15. Hoewel, zoals hiervoor is overwogen, het bestreden besluit dient te worden beoordeeld aan de hand van de situatie op 2 mei 2023, hecht de rechtbank er ook aan op te merken dat verweerder nog tot het einde van de oorspronkelijke overdrachtstermijn – 26 mei 2023 – de mogelijkheid had om eiser aan Oostenrijk over te dragen. Eiser heeft zich namelijk nog vóór die datum opnieuw in Ter Apel en bij het AZC in Nijmegen gemeld. Aan verweerder moet worden toegegeven dat eiser daarvan geen bewijs heeft overgelegd, maar gelet op de uitgebreide mailwisseling van de gemachtigde van eiser met verschillende instanties ziet de rechtbank aanleiding om uit te gaan van de verklaringen van eiser en zijn gemachtigde op dit punt.

_OPDRACHT_: Schrijf een deel van het tekstfragment letterlijk over: begin bij de woorden "15. Hoewel, zoals" en stop na "op dit punt.".

_UITTREKSEL DATASET_:
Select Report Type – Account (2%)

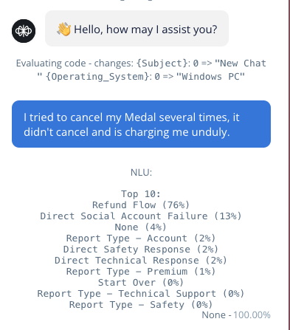[x=141, y=238]
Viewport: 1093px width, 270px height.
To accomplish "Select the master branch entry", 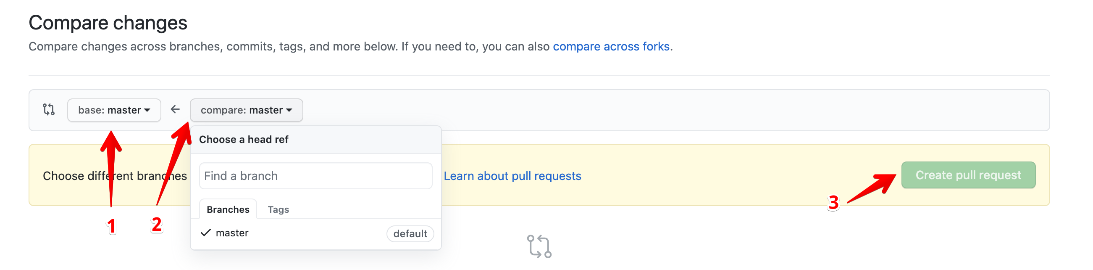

_ANTWOORDRUIMTE_:
15. Hoewel, zoals hiervoor is overwogen, het bestreden besluit dient te worden beoordeeld aan de hand van de situatie op 2 mei 2023, hecht de rechtbank er ook aan op te merken dat verweerder nog tot het einde van de oorspronkelijke overdrachtstermijn – 26 mei 2023 – de mogelijkheid had om eiser aan Oostenrijk over te dragen. Eiser heeft zich namelijk nog vóór die datum opnieuw in Ter Apel en bij het AZC in Nijmegen gemeld. Aan verweerder moet worden toegegeven dat eiser daarvan geen bewijs heeft overgelegd, maar gelet op de uitgebreide mailwisseling van de gemachtigde van eiser met verschillende instanties ziet de rechtbank aanleiding om uit te gaan van de verklaringen van eiser en zijn gemachtigde op dit punt.